Single Sign-On & Two-Factor Authentication with Security Assertion Markup Language (SSO & 2fa w/ SAML)
There’s often a lack of familiarity in organizations when it comes to understanding what SAML is, and even more uncertainty of how it works.
Security Assertion Markup Language (or SAML) is a protocol which provides a way to authenticate users. SAML provides a way to authenticate users to third-party web apps, by redirecting the user’s browser to a company login page, then after successful authentication on that login page, redirecting the user’s browser back to that third-party web app where they have been granted access.
The single most important use case that SAML addresses is web browser Single Sign-On (SSO). SSO is relatively easy to accomplish within a security domain (using cookies, for example) but extending SSO across security domains is more difficult and resulted in the proliferation of non-interoperable proprietary technologies.

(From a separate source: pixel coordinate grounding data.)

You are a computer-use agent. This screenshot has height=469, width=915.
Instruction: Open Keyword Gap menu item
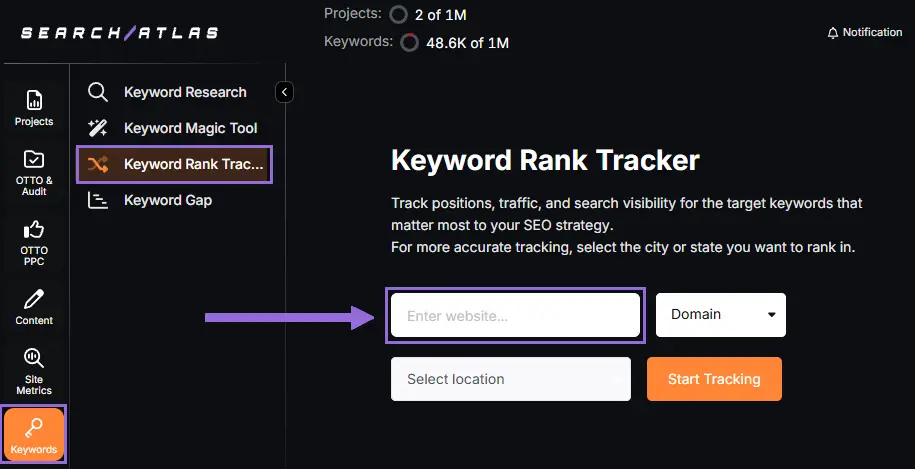[x=167, y=200]
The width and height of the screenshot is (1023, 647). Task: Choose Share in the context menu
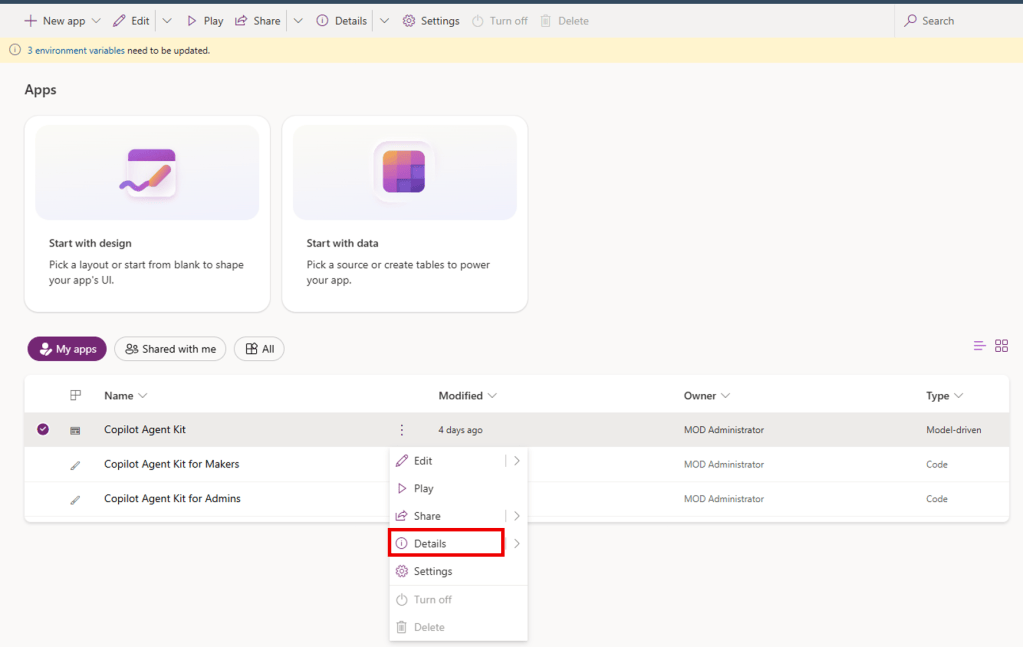(448, 516)
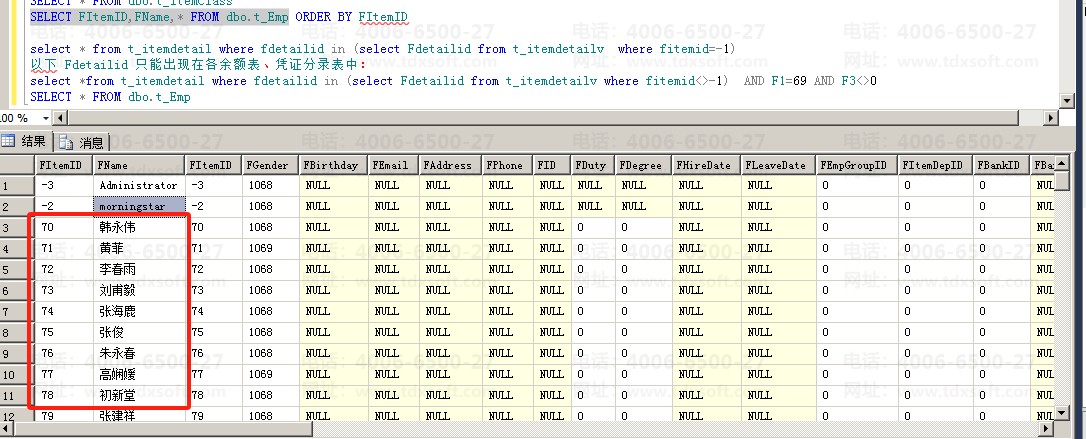Viewport: 1086px width, 439px height.
Task: Select the FName column header
Action: pos(139,165)
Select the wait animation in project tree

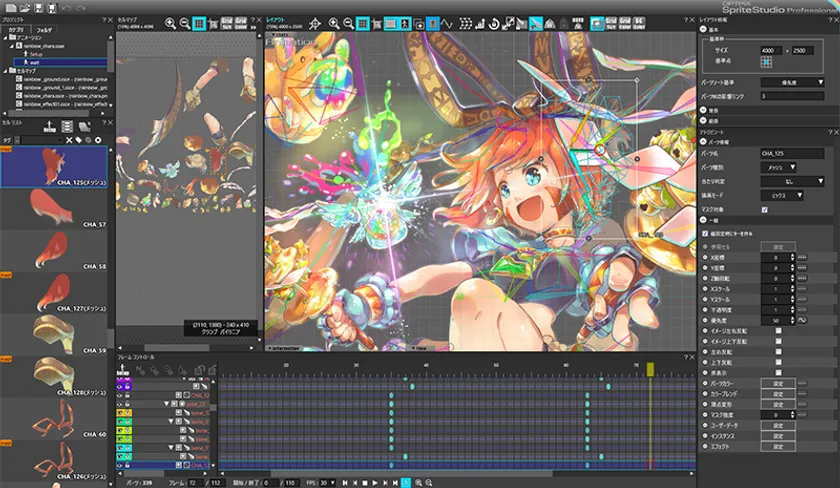click(x=34, y=61)
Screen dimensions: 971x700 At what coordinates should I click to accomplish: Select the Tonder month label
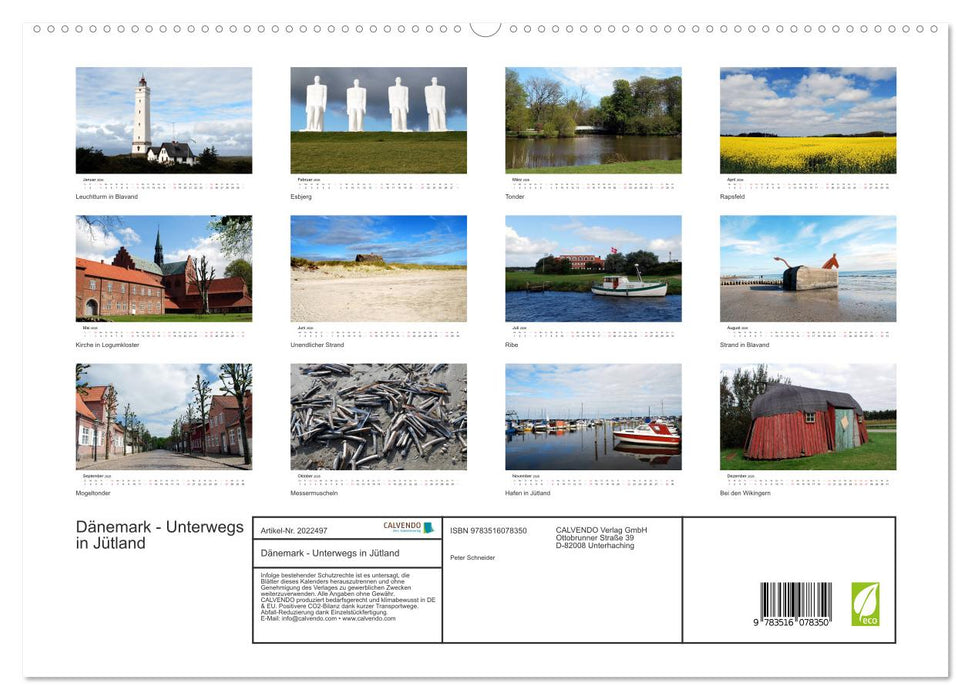pyautogui.click(x=515, y=196)
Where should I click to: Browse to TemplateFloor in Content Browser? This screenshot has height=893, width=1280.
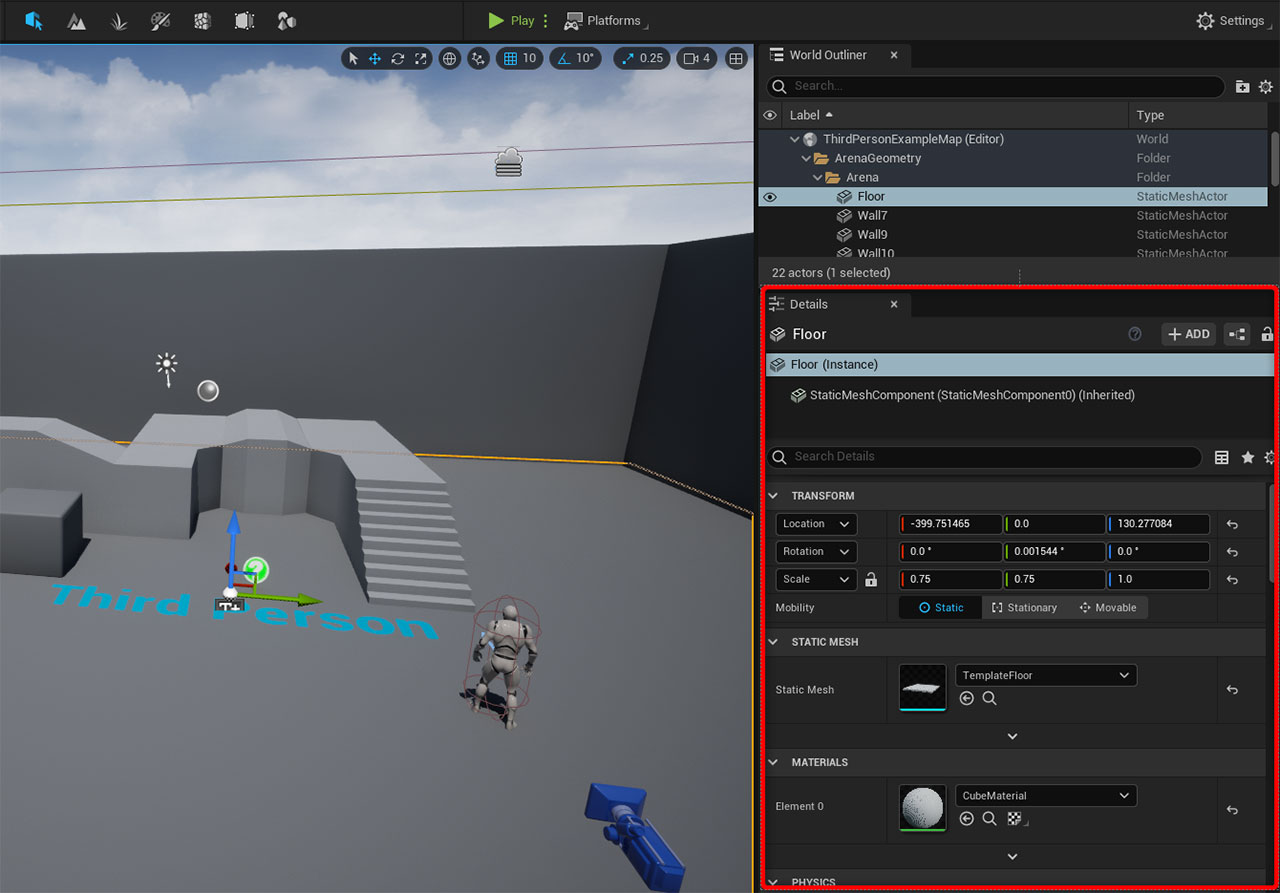tap(989, 699)
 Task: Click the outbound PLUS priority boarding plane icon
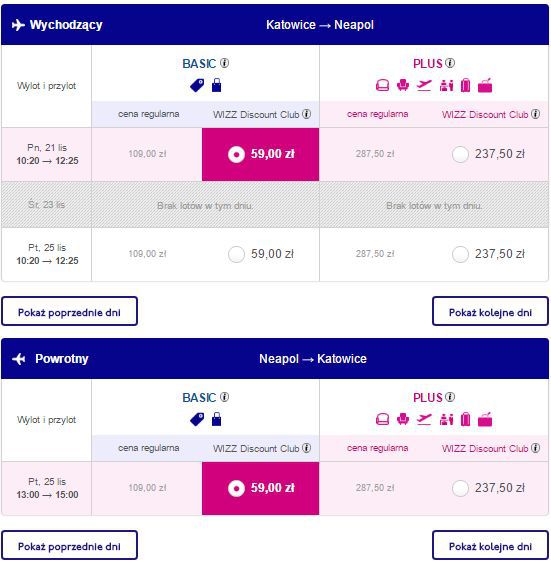pos(424,85)
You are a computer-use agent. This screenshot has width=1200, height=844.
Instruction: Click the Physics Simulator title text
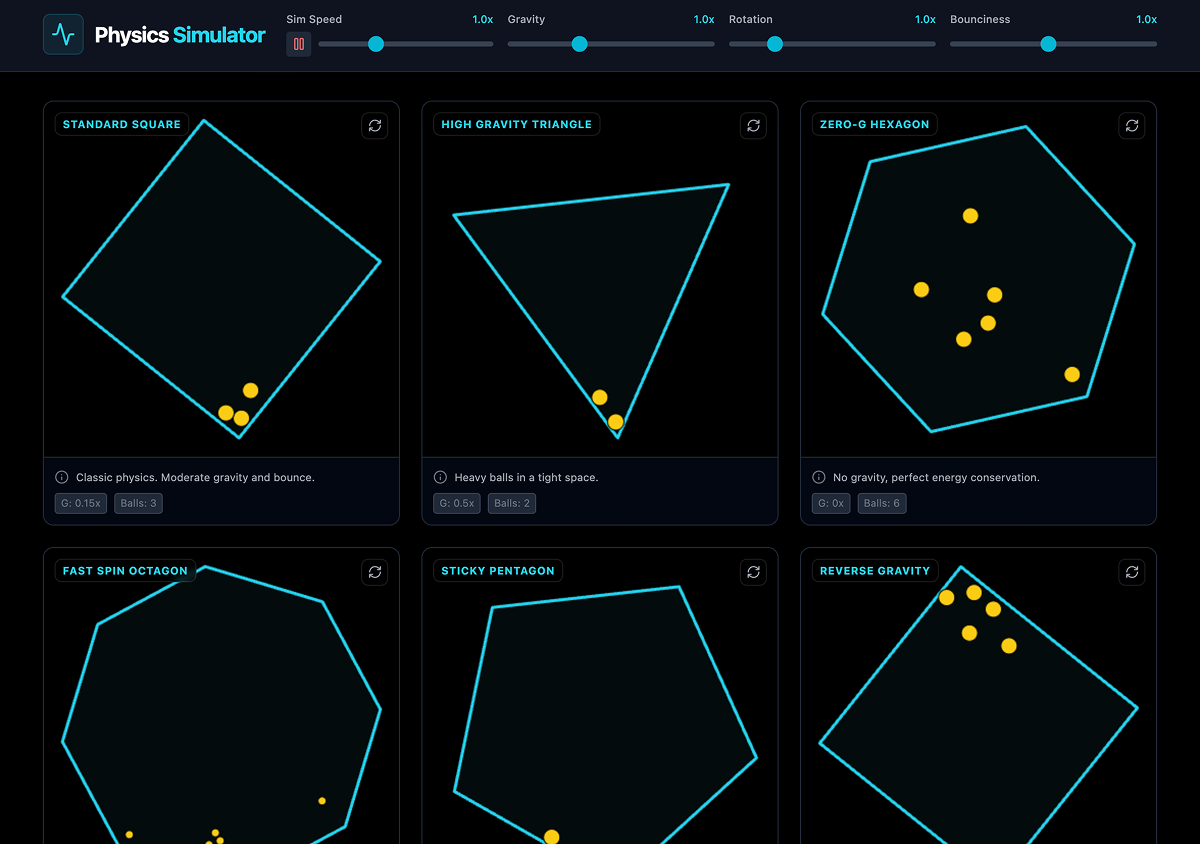(x=180, y=36)

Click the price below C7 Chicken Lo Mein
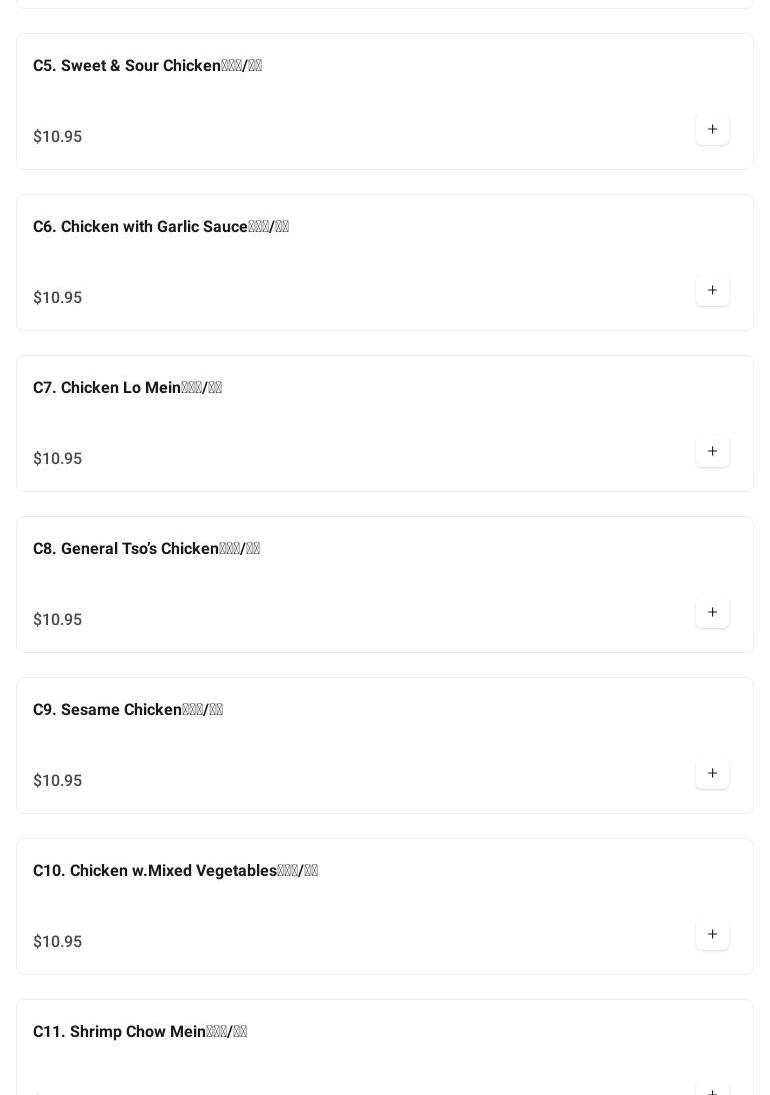pyautogui.click(x=58, y=459)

This complex SSO implementation allows for seamless authentication between businesses and enterprises. SAML allows these federated apps and organizations to communicate and trust one another’s users.
SAML: What is it?
The SAML specification defines three roles:
- The Principal
- The Identity Provider
- The Service Provider
Primarily, the principal requests a service from the service provider. The service provider requests and obtains an authentication assertion from the identity provider. On the basis of this assertion, the service provider can make an access control decision, that is, it can decide whether to perform the service for the connected principal.
The identity partner may request some information from the principal—such as a user name and password—in order to authenticate it. SAML specifies the content of the assertion that is passed from the identity partner to the service provider.
SAML is most frequently the underlying protocol that makes web-based SSO possible. A company maintains a single login page – behind it an identity store and various authentication rules – and can easily configure any web app that supports SAML, allowing their users to log in all web apps from the same login screen with a single password. It also has the security benefit of neither forcing users to maintain (and potentially reuse) passwords for every web app they need access to, nor exposing passwords to those web apps.
Single sign-on is a property of access control, an authentication process that allows a user to access multiple applications with one set of login credentials.
With this property, a user logs in with a single ID and password to gain access to a connected system or accomplished using the Lightweight Directory Access Protocol (LDAP) and stored LDAP databases on (directory) servers.
With SSO, a user logs in once and gains access to different applications, without the need to re-enter log-in credentials at each application. With one security token (a username and password pair), you can enable and disable user access to multiple systems, platforms, apps and other resources, reducing the risk of lost, forgotten or weak passwords.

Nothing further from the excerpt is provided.